Acordam no Tribunal da Relação do Porto os juízes abaixo assinados:
Segundo se depreende da conjugação da certidão junta a estes autos de recurso em separado, com o alegado pelas autoras A e E no recurso e com o conteúdo da decisão recorrida, pode-se dizer o seguinte para os efeitos deste recurso:
A O, Lda, foi demandada em 05/02/2013, pedindo-se, entre o mais, que ela fosse condenada a despejar o arrendado.
Fundamentou-se tal pedido no não pagamento das rendas vencidas desde Setembro de 2012 a Fevereiro de 2013.

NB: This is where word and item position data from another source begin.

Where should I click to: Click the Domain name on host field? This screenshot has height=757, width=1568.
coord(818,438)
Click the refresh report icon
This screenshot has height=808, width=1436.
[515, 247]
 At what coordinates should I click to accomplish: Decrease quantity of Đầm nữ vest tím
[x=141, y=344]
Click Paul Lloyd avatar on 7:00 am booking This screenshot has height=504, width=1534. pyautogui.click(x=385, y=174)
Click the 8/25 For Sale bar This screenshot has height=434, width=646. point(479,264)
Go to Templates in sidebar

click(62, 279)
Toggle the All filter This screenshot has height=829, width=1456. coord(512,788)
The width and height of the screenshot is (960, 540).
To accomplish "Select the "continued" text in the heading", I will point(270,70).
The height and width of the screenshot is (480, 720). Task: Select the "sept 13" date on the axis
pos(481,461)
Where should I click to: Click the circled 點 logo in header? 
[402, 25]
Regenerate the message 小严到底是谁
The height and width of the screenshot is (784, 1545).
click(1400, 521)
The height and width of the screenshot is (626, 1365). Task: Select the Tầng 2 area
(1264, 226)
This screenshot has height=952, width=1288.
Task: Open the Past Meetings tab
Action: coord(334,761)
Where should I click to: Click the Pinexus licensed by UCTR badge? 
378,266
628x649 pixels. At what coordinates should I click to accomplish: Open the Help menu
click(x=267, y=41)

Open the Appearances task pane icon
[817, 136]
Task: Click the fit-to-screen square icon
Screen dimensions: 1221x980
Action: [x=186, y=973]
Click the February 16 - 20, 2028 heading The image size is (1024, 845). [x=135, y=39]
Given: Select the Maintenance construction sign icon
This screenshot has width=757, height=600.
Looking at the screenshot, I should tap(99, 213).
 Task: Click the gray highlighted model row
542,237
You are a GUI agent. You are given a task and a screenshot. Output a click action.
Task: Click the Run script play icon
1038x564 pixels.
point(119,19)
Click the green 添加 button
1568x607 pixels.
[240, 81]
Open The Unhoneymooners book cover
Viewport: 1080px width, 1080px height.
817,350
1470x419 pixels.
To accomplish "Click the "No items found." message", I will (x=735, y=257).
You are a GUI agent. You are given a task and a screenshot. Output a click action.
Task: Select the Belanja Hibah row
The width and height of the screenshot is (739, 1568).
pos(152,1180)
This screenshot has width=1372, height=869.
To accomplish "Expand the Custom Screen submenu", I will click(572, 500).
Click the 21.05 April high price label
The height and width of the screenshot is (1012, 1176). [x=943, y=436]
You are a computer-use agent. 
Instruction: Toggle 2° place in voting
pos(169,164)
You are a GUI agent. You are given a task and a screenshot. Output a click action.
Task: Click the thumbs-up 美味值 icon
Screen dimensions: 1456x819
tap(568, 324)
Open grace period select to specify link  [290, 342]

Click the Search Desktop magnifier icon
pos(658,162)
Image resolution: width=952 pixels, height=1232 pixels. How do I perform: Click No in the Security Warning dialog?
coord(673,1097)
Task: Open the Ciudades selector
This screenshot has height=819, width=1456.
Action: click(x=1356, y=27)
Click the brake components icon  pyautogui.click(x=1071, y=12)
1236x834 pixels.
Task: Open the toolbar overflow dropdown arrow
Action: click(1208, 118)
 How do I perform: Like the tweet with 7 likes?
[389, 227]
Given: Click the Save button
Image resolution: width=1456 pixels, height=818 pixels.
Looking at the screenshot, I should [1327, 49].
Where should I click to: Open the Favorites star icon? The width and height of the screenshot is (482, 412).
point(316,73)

A ré contestou excepcionando a nulidade do contrato de arrendamento, bem como o abuso de direito, consubstanciado no facto de em Outubro de 2012 ter deflagrado um incêndio no locado que o destruiu, apenas deixando as paredes, tendo ficado a ré impossibilitada de aí exercer a sua actividade, já que o imóvel não reúne as mínimas condições, sendo que a autora assumiu com a ré que nenhuma quantia seria cobrada a título de rendas até que a seguradora desta a indemnizasse e esta executasse as obras necessárias a repor a normal actividade naquele imóvel.
Em 05/07/2013, as autoras requereram que a fosse ré fosse notificada para proceder ao pagamento das rendas vencidas (de Março a Julho de 2013), acrescidas da respectiva indemnização.
A ré notificada para o efeito, nos termos do disposto no art. 14/4 do NRAU, nada pagou ou depositou, dizendo, em síntese, o seguinte, a 22/01/2015: o pagamento de rendas pressupõe a concessão do gozo temporário do prédio; desde o malogrado incêndio que a ré não labora no referido imóvel por este não reunir as condições mínimas para o efeito; encontrando-se o mesmo desocupado e livre de pessoas e bens há mais de um ano, momento em que a ré se viu obrigada a transferir a sua actividade para um outro local, em consequência do imóvel em causa não o permitir; as chaves do imóvel foram entregues ao falecido Sr. Moura; sintomático disso mesmo (que as autores estão na posse das chaves do imóvel) são as fotografias juntas ao requerimento, tiradas do interior do armazém.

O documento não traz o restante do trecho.